• _Extracted material_
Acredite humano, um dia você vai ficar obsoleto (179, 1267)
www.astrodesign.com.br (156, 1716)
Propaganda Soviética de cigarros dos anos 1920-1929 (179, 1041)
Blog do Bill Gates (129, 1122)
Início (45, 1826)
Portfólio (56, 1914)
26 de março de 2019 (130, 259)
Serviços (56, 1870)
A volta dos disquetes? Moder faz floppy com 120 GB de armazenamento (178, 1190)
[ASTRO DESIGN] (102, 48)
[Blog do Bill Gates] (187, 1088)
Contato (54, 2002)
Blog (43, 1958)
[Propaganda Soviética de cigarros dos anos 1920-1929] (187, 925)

• _Work request_
Give back, exactly and with nothing added, the lines from the line containing "[ASTRO DESIGN] (102, 48)" through the final line of the records above, both of them included.

• _Solution to this task_
[ASTRO DESIGN] (102, 48)
[Blog do Bill Gates] (187, 1088)
Contato (54, 2002)
Blog (43, 1958)
[Propaganda Soviética de cigarros dos anos 1920-1929] (187, 925)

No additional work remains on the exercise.